* **MATERIAL PROVIDED**:

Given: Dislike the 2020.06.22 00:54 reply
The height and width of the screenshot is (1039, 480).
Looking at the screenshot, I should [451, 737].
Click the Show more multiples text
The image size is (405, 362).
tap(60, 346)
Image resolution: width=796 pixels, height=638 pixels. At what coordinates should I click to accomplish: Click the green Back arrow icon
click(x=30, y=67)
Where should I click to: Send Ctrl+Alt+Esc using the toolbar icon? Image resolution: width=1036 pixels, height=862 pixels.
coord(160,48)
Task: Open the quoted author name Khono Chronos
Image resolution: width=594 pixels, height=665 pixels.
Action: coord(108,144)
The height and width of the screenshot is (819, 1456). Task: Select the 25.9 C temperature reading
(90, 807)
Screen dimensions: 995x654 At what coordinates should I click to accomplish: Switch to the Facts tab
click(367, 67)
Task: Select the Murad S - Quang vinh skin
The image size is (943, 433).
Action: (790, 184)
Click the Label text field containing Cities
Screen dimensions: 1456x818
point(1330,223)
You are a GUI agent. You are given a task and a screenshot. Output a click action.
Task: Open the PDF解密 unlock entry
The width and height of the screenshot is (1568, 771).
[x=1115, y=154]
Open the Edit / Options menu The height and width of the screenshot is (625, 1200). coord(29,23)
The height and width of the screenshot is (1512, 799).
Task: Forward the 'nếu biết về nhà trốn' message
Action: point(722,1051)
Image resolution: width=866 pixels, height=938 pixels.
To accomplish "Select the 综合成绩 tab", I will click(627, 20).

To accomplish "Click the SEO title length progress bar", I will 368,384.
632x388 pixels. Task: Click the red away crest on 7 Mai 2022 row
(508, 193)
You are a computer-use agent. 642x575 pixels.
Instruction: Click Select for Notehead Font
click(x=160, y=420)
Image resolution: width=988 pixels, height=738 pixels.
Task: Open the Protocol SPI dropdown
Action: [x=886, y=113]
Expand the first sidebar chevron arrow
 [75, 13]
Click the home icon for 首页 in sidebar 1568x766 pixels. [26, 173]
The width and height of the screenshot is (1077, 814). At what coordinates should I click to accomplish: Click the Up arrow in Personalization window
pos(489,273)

* **WHAT TO WORK ON**: Transcribe, exactly and completely, all of the entries.

* **WRITTEN ANSWER**:
Given: Dislike the 2020.06.22 00:54 reply
The height and width of the screenshot is (1039, 480).
Looking at the screenshot, I should [451, 737].
Click the Show more multiples text
The image size is (405, 362).
tap(60, 346)
Image resolution: width=796 pixels, height=638 pixels. At what coordinates should I click to accomplish: Click the green Back arrow icon
click(x=30, y=67)
Where should I click to: Send Ctrl+Alt+Esc using the toolbar icon? Image resolution: width=1036 pixels, height=862 pixels.
coord(160,48)
Task: Open the quoted author name Khono Chronos
Image resolution: width=594 pixels, height=665 pixels.
Action: coord(108,144)
The height and width of the screenshot is (819, 1456). Task: Select the 25.9 C temperature reading
(90, 807)
Screen dimensions: 995x654 At what coordinates should I click to accomplish: Switch to the Facts tab
click(367, 67)
Task: Select the Murad S - Quang vinh skin
The image size is (943, 433).
Action: (790, 184)
Click the Label text field containing Cities
Screen dimensions: 1456x818
point(1330,223)
You are a GUI agent. You are given a task and a screenshot. Output a click action.
Task: Open the PDF解密 unlock entry
The width and height of the screenshot is (1568, 771).
[x=1115, y=154]
Open the Edit / Options menu The height and width of the screenshot is (625, 1200). coord(29,23)
The height and width of the screenshot is (1512, 799).
Task: Forward the 'nếu biết về nhà trốn' message
Action: point(722,1051)
Image resolution: width=866 pixels, height=938 pixels.
To accomplish "Select the 综合成绩 tab", I will click(627, 20).

To accomplish "Click the SEO title length progress bar", I will 368,384.
632x388 pixels. Task: Click the red away crest on 7 Mai 2022 row
(508, 193)
You are a computer-use agent. 642x575 pixels.
Instruction: Click Select for Notehead Font
click(x=160, y=420)
Image resolution: width=988 pixels, height=738 pixels.
Task: Open the Protocol SPI dropdown
Action: [x=886, y=113]
Expand the first sidebar chevron arrow
 [75, 13]
Click the home icon for 首页 in sidebar 1568x766 pixels. [26, 173]
The width and height of the screenshot is (1077, 814). At what coordinates should I click to accomplish: Click the Up arrow in Personalization window
pos(489,273)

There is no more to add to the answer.